**Data supplied:**
•••

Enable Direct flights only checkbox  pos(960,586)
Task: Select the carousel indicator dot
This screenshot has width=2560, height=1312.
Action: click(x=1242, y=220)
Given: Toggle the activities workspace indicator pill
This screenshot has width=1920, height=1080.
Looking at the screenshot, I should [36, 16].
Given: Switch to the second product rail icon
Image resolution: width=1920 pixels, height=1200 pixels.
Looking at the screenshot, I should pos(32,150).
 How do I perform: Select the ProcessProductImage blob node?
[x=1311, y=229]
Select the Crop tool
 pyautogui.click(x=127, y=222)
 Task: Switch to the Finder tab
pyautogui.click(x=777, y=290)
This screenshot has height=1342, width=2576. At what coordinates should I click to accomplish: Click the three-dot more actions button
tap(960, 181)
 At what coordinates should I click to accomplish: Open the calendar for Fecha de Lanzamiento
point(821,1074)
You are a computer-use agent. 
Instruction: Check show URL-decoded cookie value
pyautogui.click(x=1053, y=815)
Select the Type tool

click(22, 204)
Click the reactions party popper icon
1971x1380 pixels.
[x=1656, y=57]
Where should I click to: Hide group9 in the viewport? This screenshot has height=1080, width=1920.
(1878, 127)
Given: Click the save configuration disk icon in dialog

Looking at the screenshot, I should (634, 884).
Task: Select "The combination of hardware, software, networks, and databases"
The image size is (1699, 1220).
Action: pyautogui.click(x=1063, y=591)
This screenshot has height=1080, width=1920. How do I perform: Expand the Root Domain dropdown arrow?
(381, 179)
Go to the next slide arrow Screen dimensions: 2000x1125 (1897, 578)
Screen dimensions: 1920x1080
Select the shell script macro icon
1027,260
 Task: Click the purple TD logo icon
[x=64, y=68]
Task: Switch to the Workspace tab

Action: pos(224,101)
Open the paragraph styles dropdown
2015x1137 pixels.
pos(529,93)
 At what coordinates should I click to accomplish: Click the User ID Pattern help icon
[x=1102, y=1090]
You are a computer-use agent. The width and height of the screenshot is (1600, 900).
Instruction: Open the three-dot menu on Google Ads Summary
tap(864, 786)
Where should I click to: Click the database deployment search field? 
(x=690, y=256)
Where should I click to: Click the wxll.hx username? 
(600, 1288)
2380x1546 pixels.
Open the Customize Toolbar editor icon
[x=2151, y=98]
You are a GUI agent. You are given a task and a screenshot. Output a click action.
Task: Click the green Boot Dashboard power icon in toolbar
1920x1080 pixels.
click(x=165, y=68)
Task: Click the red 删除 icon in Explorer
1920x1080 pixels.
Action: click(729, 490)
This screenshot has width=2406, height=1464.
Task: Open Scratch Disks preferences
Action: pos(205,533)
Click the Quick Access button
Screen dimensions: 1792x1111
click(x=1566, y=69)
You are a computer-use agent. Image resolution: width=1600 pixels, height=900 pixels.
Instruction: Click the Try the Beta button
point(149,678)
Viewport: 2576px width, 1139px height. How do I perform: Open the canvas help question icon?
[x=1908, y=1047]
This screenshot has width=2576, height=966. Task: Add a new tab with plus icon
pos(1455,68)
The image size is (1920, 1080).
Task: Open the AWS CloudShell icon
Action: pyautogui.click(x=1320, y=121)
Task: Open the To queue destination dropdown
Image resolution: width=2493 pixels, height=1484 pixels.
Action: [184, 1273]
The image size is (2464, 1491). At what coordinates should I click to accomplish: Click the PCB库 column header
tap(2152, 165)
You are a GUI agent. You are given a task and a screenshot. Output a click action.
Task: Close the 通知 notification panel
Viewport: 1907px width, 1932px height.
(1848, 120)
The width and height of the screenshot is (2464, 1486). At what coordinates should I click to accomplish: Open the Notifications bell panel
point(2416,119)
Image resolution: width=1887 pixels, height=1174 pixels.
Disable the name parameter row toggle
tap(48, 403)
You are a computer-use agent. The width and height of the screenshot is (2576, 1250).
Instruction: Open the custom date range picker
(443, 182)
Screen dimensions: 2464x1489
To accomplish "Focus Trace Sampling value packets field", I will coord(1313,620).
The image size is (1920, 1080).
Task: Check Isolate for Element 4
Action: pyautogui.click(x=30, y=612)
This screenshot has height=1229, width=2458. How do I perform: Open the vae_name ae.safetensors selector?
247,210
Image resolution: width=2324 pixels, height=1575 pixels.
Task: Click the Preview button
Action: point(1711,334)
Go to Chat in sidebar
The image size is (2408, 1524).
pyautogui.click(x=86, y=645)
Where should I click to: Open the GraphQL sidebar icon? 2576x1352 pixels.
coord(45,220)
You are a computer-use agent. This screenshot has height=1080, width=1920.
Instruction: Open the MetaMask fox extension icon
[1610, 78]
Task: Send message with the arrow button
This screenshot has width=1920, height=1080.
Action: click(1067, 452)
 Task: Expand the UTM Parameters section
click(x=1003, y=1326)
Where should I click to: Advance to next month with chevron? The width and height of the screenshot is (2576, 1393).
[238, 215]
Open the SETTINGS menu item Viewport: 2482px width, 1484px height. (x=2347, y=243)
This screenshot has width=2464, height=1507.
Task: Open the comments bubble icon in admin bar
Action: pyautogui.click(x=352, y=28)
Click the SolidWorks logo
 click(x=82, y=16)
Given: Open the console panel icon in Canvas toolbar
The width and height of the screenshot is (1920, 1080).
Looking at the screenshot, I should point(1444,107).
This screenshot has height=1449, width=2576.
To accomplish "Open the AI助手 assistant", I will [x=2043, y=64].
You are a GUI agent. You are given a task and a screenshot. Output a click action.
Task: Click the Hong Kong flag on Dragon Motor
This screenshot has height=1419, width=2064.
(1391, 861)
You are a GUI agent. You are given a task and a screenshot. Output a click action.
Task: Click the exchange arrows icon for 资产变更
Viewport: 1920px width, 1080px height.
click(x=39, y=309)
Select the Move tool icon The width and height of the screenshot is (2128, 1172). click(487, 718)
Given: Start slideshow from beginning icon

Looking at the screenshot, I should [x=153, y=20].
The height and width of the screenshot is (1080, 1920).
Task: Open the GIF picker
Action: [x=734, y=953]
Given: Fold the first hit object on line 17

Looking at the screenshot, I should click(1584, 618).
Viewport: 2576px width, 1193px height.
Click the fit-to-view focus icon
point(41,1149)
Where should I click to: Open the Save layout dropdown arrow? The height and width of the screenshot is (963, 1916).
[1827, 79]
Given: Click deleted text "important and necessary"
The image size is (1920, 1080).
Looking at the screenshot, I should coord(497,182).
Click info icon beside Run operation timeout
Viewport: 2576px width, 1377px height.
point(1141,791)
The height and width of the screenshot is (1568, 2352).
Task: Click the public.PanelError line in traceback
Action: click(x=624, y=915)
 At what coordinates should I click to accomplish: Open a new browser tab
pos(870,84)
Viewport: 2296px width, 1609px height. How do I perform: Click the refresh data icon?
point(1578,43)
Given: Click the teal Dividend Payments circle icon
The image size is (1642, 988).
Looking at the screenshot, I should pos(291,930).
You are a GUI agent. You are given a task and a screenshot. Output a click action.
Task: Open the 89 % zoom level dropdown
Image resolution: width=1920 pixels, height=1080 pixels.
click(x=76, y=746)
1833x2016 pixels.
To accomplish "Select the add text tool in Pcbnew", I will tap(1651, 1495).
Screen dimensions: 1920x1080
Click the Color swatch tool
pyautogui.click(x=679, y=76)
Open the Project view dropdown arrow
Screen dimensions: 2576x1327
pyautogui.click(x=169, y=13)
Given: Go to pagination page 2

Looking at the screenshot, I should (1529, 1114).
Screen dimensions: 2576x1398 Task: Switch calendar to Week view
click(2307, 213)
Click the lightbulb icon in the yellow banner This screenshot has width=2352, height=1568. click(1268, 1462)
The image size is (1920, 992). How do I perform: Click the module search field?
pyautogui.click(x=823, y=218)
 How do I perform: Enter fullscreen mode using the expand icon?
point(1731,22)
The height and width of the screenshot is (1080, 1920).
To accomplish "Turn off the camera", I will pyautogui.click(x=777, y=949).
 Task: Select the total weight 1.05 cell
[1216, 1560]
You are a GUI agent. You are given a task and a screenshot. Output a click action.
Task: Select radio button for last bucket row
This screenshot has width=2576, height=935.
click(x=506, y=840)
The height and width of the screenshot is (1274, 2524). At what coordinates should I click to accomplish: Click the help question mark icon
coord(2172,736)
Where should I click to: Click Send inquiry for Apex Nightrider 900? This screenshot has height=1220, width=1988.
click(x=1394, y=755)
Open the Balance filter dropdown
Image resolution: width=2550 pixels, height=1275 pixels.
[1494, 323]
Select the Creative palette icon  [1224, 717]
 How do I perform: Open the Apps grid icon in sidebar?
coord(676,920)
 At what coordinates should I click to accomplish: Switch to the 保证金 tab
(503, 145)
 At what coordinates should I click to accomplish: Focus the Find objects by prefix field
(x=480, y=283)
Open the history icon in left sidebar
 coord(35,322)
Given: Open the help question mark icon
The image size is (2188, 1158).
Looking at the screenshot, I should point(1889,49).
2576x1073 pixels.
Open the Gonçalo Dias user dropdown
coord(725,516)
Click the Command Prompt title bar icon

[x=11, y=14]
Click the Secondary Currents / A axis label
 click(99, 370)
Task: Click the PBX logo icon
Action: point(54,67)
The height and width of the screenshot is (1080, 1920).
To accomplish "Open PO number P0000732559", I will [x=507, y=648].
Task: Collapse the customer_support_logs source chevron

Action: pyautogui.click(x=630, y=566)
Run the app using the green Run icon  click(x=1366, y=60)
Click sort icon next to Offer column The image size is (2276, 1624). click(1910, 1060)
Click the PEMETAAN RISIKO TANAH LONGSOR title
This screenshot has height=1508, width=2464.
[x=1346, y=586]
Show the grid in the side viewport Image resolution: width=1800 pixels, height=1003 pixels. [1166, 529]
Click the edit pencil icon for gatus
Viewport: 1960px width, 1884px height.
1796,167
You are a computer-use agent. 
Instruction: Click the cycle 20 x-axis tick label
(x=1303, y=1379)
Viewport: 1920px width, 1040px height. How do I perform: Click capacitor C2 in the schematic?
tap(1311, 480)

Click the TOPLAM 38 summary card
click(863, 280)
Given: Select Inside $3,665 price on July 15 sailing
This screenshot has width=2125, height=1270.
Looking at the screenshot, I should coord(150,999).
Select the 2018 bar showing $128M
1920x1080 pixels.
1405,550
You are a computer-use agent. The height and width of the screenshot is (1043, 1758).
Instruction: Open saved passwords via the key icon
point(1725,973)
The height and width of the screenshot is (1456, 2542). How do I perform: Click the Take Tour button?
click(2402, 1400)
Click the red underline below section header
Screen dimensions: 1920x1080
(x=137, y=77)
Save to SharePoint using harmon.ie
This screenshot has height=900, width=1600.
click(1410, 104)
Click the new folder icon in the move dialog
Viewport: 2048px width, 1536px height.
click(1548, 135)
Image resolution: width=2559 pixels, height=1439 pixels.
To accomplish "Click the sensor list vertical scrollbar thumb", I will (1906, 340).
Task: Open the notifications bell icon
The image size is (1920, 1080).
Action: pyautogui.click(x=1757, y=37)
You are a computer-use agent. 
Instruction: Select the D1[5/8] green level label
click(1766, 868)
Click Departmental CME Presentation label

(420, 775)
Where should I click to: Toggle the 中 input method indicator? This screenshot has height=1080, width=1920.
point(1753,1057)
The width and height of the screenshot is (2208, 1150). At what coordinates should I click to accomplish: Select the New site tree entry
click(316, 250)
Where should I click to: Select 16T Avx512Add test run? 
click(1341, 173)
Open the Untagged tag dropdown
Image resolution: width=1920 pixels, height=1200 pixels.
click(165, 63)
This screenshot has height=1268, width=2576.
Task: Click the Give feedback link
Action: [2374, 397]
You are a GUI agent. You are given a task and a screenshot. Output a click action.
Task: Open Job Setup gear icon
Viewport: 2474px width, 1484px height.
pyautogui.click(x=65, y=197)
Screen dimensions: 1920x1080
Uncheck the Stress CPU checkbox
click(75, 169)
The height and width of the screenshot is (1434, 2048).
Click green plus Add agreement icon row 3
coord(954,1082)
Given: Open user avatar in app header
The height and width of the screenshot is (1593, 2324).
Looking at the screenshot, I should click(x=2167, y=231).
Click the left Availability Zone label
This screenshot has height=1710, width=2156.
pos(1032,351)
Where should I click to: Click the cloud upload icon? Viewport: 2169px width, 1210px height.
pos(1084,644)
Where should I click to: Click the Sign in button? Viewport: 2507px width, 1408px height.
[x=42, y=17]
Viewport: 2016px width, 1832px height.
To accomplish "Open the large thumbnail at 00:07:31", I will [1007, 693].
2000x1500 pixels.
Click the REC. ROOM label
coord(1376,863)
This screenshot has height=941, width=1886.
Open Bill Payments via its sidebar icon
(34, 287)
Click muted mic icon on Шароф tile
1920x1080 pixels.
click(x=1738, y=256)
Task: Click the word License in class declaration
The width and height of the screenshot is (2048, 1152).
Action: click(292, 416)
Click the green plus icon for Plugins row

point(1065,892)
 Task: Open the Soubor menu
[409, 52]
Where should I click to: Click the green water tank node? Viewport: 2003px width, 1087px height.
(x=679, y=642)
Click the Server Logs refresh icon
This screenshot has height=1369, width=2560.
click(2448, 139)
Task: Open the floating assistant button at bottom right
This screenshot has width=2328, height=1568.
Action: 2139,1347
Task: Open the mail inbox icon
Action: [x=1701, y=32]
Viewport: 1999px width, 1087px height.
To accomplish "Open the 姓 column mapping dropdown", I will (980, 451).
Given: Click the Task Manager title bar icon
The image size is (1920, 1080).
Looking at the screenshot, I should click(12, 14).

•••

**Task requirements:** Look above for the line holding "Image resolution: width=2493" and the line holding "Task: Close the 通知 notification panel", then output exactly those two lines and every line between them, nothing more.

**Reply:**
Image resolution: width=2493 pixels, height=1484 pixels.
Action: [184, 1273]
The image size is (2464, 1491). At what coordinates should I click to accomplish: Click the PCB库 column header
tap(2152, 165)
You are a GUI agent. You are given a task and a screenshot. Output a click action.
Task: Close the 通知 notification panel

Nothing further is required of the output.